I whipped up a quick spreadsheet to calculate the maximum theoretical ball velocity from a wheeled (single and double) shooter and the associated wheel speed drop.
It’s easy to estimate shooter power by calculating the free load surface velocity of the wheels (and divide by 2 in the case of a single-wheel shooter) and ignore the speed drop due to the transferred energy. For our prototyping efforts I wanted a better way to calculate the theoretical maximum performance of a shooter in order to evaluate prototype efficiency.
The assumptions this mathematical model makes:
The surface velocity of the ball and the surface velocity of the wheel match (no slip) when the shot is released.
No energy loss due to friction (the main source of inefficiency in a shooter AFAIK).
No energy loss due to heat from compressing the ball.
No energy added by the motor(s) during the shot.
For single-wheel shooters, the ball being compressed does not affect the circumference of the ball (i.e. the relation between linear velocity and angular velocity of the ball).

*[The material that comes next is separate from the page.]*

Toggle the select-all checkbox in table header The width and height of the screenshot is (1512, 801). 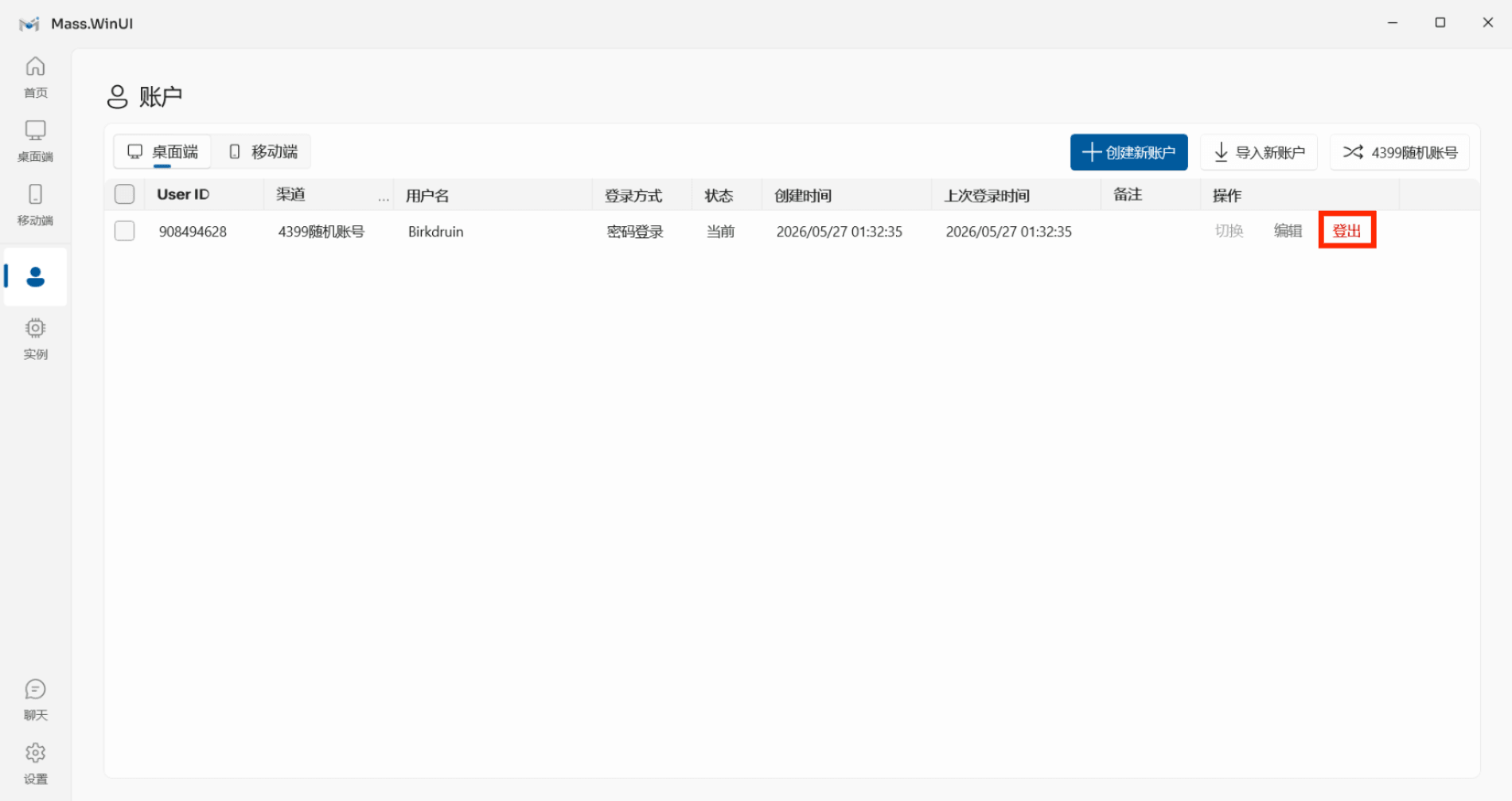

Double-wheeled shooters have the wheels spinning at the same velocity.
Let me know if this is useful to you or if I made some big mistake.
EDIT: I’m still a little fuzzy on how link sharing works in Google Drive. I think I have it set up correctly so you can copy the spreadsheet to your own drive in order to edit it. Let me know if you can’t.
Oh, certainly. These calculations are only for determining the strict limits defined by physics, not predicting real-world shooter performance.
The only objection I would make is that motor power is a minor effect. The contact time in most shooters is on the order of (low) tens of milliseconds. I think it’s in the neighborhood of .02-.03sec on our prototype. In that time a CIM, at peak power, can only add ~7J of energy to the system. Depending on the mass of your flywheel, most of that energy will go to spinning up the wheel. And the CIM will rarely be running at peak power in the prototypes that most teams build.
Even if the amount of power added during that time is small, the motor back EMF will help counteract any forces that try to slow the wheel (e.g. it acts as a generator).
Back EMF decreases as motor speed decreases (given a constant voltage). The motor acts like less of a generator at lower speeds.
Back EMF decreasing does increase the torque the motor produces, but that’s still governed by the amount of power the motor can produce at a given speed.
A CIM slowed down to 90% of free load speed will produce ~121W. Which means in the .02-.03sec it takes for the ball to pass through the shooter, the CIM will only add ~3J to the system. Most of that energy will end up in the flywheel (assuming it’s mass is much larger than the ball, which it should be).